Which is reason enough to address a subject and make a book recommendation that I’ve had on my to-do list.
Jim is a retired engineer, a current (I guess; we haven’t visited in a while) member of a chain gang (not in a penitentiary but on the Houston Texans sideline) and a bona fide nature lover.
He was also, nearly twenty years ago, a valuable resource for yours truly.
When I was researching and writing The Windows of Heaven, a historical novel set in Galveston during the famous 1900 hurricane, I needed to know about the behavior of birds when mighty storms are about to make landfall. The obvious guy to call was Jim, and the result of our visit was my writing like I knew what I was talking about rather than winging it (pun intended).
My wife Karen is very much into birds also, keeping a big pair of binoculars close to her in the back yard to watch for a pair of hawks that swoop over occasionally and for any other feathered friends that flock to feeders that she keeps filled with sunflower seeds.
So we have several books about birds and field guides at Casa Rozelle. I must admit that while I have no objection to birds my interest in them isn’t anywhere near Jim’s or Karen’s. I enjoy counting hawks with Karen when we’re driving during those handsome raptors’ traveling seasons, but I wouldn’t be interested in doing a “big year”, the apparent zenith of diehard birding where you spend a full year finding and identifying as many varieties of birds as you can in as many places as you can get to. My big year would have to be confined to our patio I’m afraid.

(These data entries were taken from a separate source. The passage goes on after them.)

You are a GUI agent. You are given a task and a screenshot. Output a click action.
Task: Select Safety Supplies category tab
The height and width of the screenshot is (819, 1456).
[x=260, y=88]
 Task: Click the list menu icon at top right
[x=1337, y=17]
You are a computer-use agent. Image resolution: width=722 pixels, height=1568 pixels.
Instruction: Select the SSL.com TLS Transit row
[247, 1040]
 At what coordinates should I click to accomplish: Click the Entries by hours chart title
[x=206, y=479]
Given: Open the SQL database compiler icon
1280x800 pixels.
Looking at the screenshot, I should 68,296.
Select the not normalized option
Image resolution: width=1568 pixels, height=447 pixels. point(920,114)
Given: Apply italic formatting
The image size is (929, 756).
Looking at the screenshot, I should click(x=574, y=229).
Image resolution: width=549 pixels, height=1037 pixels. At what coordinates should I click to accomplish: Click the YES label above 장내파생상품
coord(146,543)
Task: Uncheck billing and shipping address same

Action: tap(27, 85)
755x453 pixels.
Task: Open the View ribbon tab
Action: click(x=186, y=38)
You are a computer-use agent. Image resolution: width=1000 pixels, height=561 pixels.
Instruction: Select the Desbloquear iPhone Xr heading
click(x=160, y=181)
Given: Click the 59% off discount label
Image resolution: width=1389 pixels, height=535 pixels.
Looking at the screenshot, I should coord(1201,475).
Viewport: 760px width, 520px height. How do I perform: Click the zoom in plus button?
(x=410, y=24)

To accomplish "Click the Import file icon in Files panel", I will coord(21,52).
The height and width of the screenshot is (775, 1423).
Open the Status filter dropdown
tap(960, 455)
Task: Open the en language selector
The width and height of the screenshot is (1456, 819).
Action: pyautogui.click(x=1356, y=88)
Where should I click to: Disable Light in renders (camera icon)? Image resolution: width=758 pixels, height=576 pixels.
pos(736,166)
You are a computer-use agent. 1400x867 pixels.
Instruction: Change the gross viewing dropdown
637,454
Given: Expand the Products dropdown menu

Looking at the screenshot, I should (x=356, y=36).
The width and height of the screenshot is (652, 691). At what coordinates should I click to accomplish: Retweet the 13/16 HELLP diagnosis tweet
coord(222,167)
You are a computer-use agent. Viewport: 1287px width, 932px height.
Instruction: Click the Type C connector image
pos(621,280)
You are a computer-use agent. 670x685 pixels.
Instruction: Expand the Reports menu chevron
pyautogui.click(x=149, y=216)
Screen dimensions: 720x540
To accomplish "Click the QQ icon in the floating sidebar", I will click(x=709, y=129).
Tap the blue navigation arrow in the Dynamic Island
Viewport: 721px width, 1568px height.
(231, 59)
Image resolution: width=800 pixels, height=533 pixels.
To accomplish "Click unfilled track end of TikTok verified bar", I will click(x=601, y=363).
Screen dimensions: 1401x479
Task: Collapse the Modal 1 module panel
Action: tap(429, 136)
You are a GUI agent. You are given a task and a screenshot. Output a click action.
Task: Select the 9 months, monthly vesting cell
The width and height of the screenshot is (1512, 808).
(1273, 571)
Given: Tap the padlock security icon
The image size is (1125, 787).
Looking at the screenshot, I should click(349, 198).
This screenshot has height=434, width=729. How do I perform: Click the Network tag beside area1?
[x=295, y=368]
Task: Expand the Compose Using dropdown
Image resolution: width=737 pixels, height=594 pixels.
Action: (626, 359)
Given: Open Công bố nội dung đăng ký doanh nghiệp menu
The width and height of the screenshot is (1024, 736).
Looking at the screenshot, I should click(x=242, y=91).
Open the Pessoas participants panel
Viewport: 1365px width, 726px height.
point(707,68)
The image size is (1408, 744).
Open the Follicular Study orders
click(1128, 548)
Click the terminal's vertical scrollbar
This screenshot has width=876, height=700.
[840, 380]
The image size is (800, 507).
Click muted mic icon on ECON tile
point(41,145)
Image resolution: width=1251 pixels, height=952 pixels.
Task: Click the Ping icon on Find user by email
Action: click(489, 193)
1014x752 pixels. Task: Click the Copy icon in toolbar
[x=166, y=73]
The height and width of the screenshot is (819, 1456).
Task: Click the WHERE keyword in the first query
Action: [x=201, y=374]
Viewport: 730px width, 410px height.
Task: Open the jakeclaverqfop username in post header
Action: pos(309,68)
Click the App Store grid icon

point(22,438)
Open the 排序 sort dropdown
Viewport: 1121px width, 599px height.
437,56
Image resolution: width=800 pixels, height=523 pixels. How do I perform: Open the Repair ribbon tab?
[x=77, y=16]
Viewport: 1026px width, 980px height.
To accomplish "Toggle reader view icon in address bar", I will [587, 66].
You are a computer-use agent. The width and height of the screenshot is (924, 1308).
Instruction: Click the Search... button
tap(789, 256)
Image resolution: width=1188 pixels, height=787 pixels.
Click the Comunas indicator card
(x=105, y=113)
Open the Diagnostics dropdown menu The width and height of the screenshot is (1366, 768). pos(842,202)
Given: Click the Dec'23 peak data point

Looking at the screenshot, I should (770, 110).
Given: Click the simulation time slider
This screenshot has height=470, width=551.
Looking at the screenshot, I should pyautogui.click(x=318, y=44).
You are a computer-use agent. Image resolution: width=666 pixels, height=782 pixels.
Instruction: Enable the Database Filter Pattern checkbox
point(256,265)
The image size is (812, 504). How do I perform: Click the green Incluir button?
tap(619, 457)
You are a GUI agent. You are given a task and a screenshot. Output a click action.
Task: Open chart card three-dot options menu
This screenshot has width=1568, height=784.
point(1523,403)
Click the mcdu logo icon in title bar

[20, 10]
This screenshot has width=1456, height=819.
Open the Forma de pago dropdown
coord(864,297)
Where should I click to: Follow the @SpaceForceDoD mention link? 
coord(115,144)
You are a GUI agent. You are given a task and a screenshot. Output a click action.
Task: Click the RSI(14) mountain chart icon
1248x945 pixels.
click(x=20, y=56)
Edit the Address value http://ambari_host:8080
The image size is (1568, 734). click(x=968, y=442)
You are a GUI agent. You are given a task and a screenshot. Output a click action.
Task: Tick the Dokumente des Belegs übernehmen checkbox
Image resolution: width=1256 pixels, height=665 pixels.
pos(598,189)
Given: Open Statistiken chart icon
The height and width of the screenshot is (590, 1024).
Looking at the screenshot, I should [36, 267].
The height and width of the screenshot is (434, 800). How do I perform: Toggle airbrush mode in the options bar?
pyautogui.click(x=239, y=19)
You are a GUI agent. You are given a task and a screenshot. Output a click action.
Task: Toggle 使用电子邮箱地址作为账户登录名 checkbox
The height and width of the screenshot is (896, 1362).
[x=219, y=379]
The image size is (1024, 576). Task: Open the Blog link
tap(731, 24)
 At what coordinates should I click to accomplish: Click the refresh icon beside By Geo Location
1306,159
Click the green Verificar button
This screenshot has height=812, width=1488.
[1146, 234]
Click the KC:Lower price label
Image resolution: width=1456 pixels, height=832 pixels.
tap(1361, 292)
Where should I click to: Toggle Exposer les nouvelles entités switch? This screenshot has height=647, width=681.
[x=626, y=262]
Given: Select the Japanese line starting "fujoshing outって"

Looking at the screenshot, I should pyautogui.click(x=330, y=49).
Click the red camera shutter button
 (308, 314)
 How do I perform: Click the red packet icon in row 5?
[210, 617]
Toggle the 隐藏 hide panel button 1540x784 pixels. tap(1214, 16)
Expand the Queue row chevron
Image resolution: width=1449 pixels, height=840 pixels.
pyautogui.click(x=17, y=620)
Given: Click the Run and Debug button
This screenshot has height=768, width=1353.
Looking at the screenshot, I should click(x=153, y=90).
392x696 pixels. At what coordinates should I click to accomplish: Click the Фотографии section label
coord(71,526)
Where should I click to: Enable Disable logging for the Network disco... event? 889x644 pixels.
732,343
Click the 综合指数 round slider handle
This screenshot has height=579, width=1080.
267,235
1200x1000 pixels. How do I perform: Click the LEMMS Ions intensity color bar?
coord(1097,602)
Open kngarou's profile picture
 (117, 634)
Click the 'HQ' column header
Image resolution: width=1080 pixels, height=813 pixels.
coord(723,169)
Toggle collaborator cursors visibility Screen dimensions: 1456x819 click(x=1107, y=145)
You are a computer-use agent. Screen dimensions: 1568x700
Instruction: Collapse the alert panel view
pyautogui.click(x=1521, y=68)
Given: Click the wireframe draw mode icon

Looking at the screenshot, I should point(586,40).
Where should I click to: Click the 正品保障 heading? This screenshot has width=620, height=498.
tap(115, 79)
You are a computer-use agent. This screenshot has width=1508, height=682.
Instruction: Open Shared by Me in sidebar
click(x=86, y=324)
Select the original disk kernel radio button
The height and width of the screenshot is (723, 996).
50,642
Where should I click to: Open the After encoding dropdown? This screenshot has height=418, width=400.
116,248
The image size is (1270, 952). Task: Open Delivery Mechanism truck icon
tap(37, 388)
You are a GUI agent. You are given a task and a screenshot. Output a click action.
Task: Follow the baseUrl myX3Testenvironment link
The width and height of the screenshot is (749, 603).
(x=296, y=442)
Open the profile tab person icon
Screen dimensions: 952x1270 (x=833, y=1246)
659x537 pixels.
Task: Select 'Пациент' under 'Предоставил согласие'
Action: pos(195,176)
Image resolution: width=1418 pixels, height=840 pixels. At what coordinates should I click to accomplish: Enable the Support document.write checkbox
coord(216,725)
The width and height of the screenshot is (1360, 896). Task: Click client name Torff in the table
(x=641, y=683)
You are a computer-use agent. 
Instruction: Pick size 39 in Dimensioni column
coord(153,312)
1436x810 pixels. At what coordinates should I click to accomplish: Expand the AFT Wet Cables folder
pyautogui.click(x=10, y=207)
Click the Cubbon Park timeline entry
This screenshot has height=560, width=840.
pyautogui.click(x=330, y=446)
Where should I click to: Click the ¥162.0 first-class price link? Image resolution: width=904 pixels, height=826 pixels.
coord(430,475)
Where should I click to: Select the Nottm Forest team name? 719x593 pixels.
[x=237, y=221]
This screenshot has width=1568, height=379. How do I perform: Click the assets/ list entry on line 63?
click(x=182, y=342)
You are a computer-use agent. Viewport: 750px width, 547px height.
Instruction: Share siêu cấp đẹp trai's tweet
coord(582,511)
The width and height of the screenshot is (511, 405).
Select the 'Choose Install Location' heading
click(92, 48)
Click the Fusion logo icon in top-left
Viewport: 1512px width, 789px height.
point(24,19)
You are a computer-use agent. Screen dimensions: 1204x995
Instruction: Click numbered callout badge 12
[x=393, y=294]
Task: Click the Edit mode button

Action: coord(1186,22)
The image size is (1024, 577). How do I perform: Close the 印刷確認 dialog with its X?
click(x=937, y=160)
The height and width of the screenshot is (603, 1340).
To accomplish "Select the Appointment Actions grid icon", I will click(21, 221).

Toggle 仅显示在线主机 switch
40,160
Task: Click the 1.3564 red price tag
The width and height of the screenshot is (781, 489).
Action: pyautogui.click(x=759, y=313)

But in honor of Jim Renfro’s birthday I’ll recommend a book that Karen likes about one person’s big year. It’s Extreme Birder: One Woman’s Big Year by Lynn E. Barber (Texas A&M University Press, 2011). While I’m at it I’ll also recommend a good movie called The Big Year with Jack Black, Steve Martin and Owen Wilson, who play globetrotters in pursuit of the highest number of sightings.
By the way, I looked up the origin of the phrase “strictly for the birds”. The most commonly given definition is that it was originally used to identify something that was as meaningless as horse manure, since birds were the most frequent partakers of that particular substance.
But the title of today’s entry – which might in fact be for the birds – is in no way indicative of birding, an admirable pursuit, or of birders, observant souls who see beauty and poetry where many folks only see birds.
Happy birthday, Jim. May your skies be full of birds.